*Task instructions*:
Will you copy out word for word the stretch of the data from the line containing "Given: Click help icon beside Allowed Groups" through the end of the data, leaving out the pictures?

- - -

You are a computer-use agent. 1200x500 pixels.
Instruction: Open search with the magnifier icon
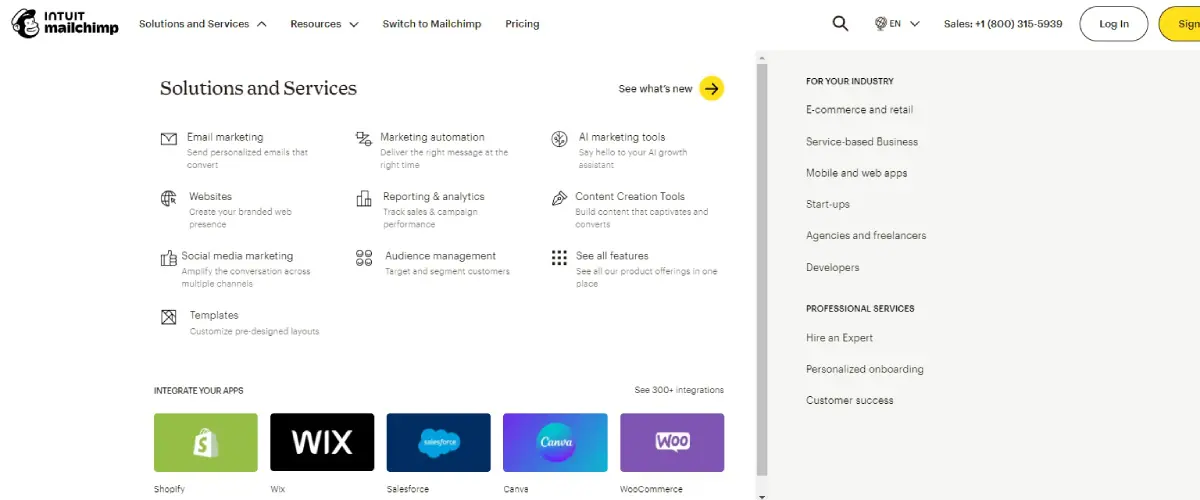(840, 24)
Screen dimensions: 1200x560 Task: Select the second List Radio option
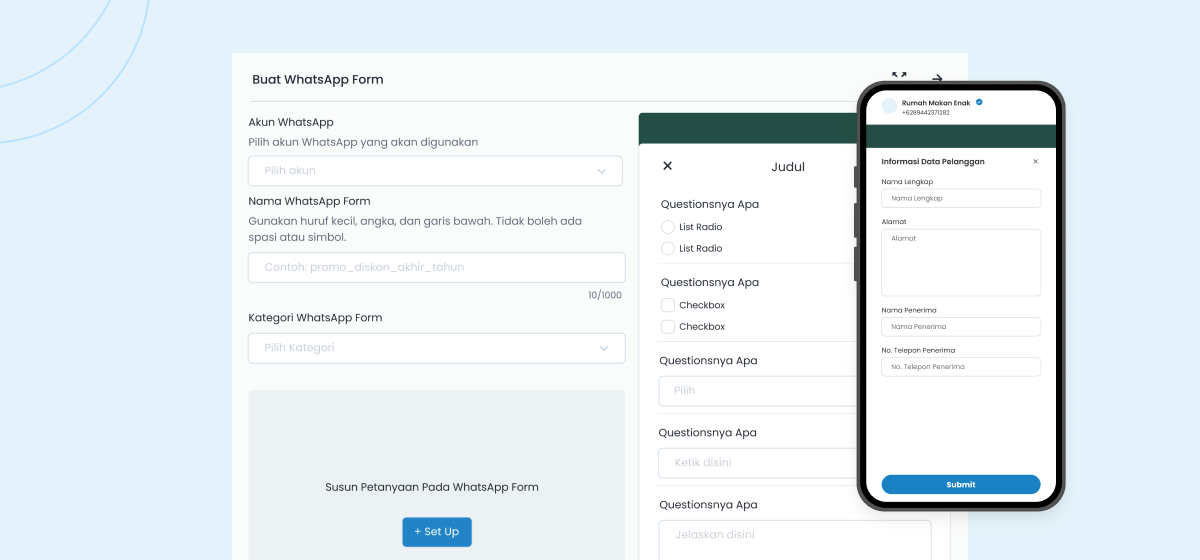tap(668, 248)
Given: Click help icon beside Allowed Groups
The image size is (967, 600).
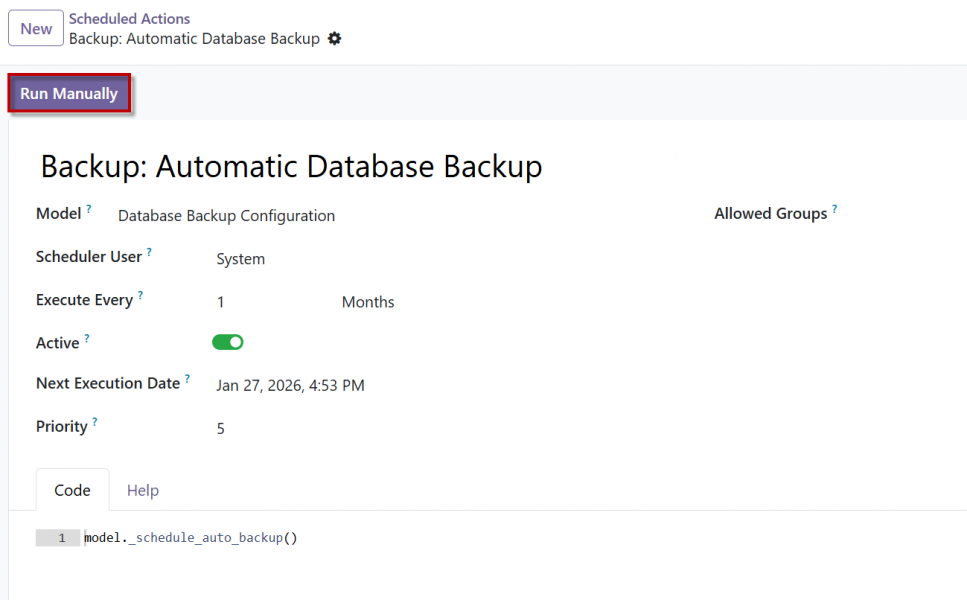Looking at the screenshot, I should [834, 209].
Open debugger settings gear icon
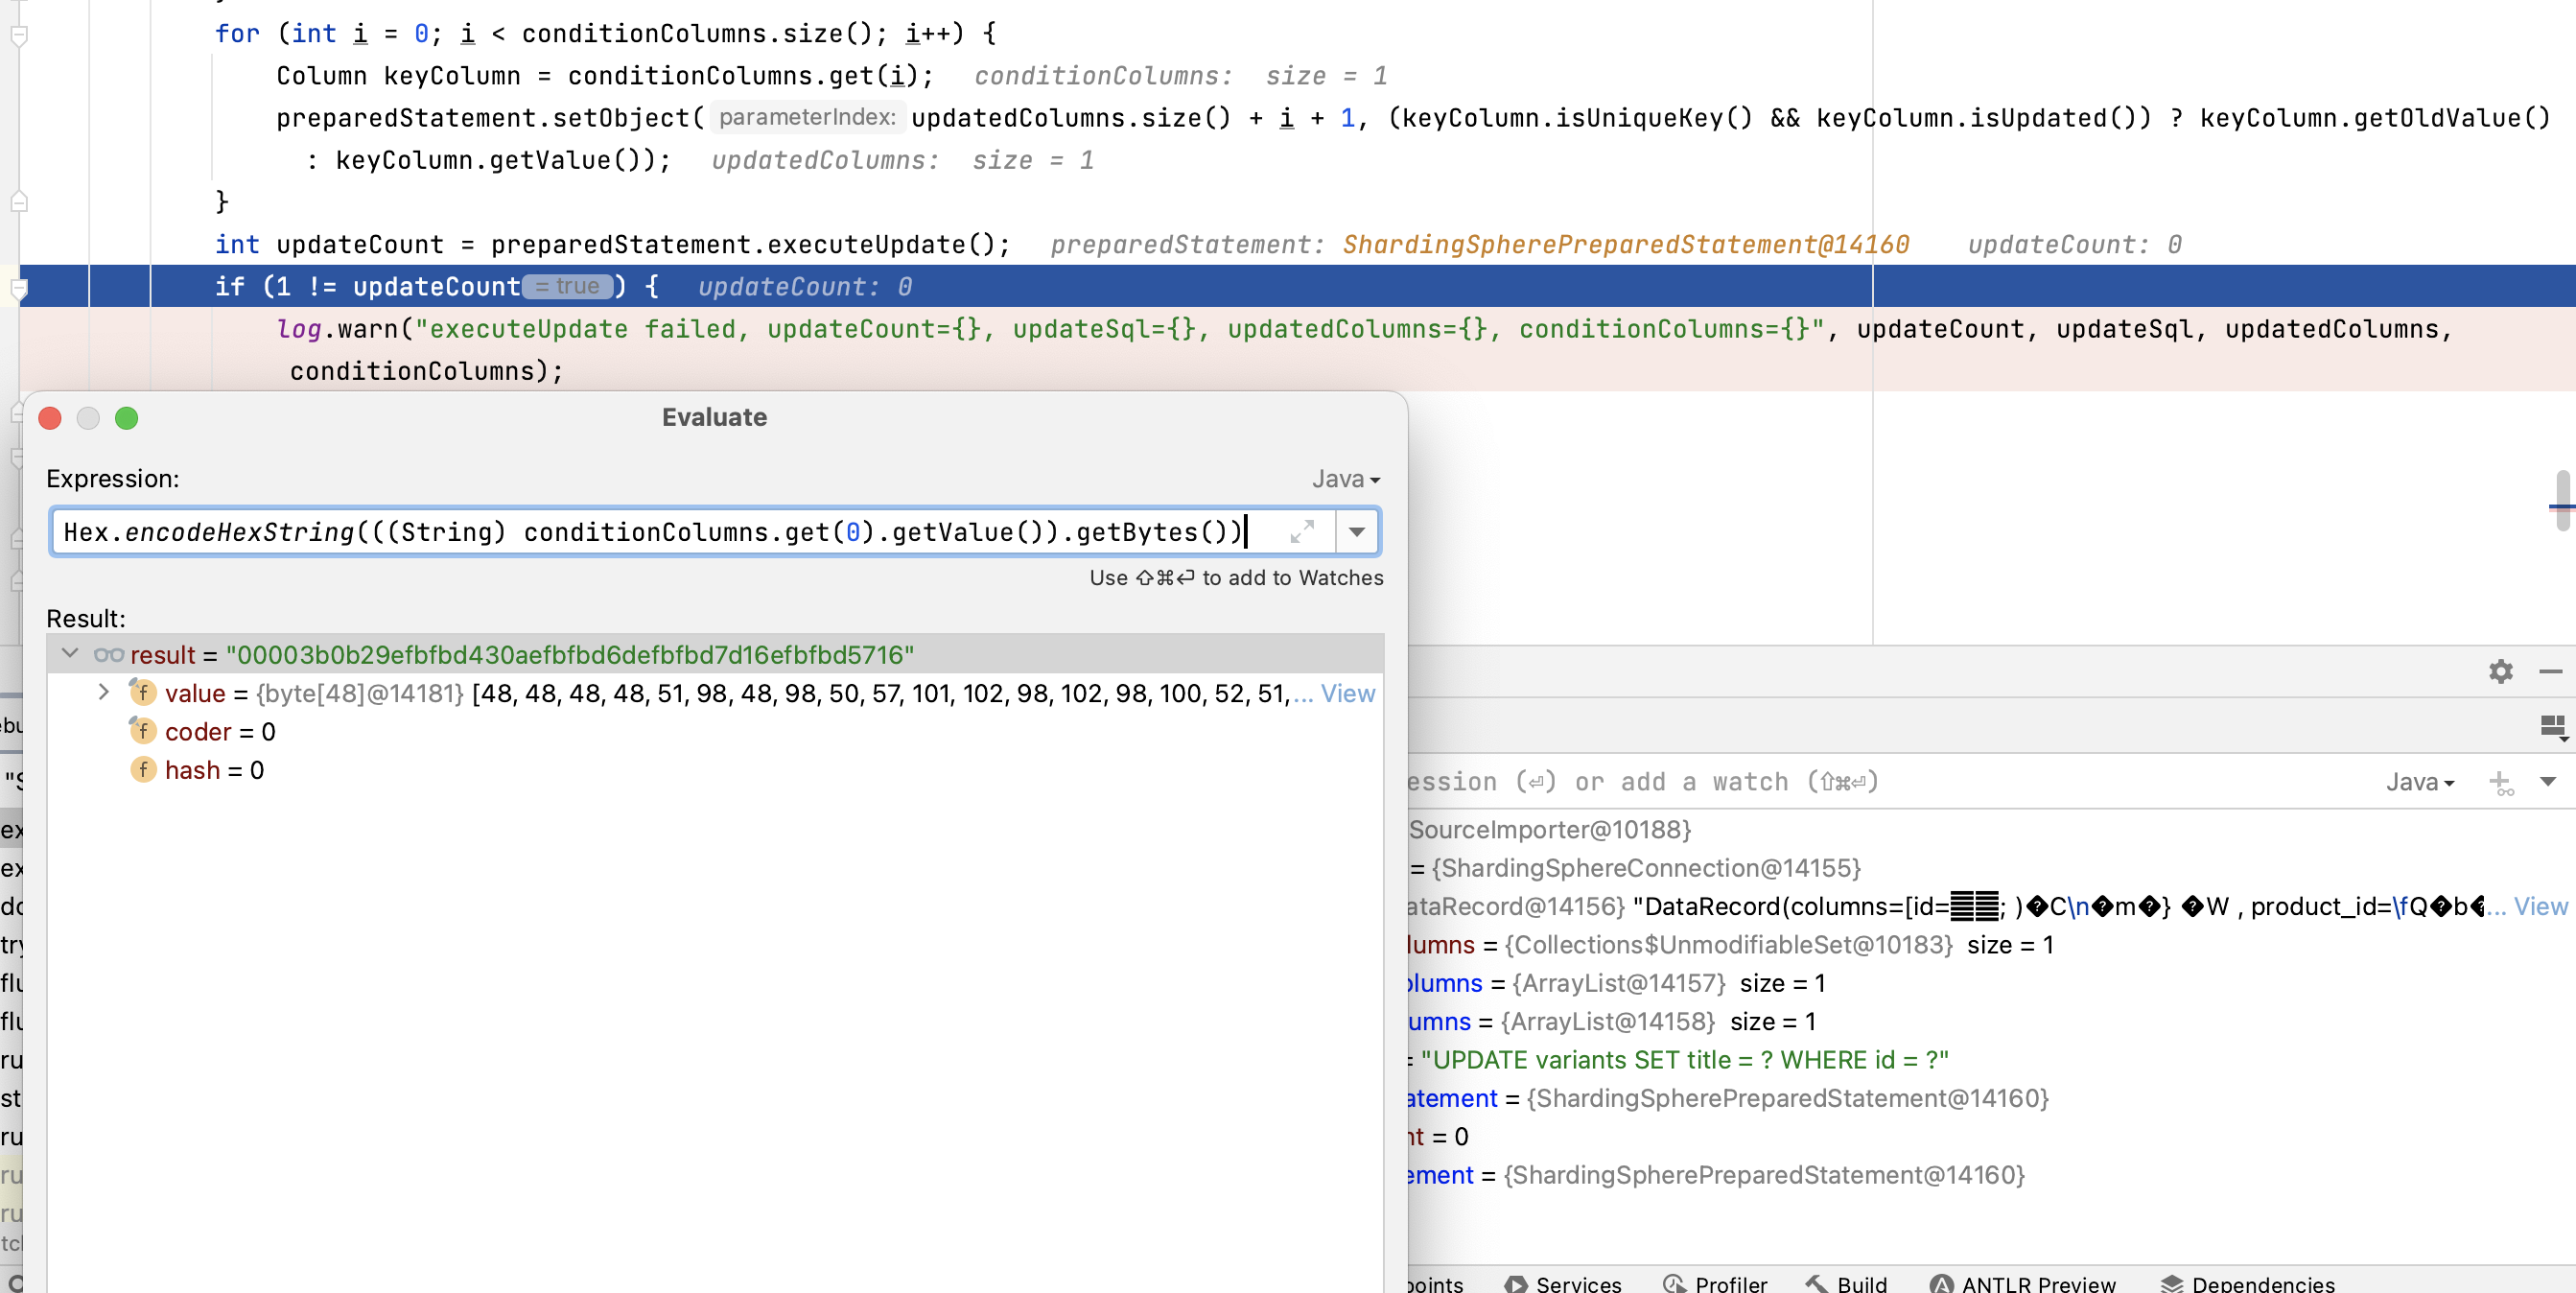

- - -

*Task output*:
Given: Click help icon beside Allowed Groups
The image size is (967, 600).
Looking at the screenshot, I should [834, 209].
Open debugger settings gear icon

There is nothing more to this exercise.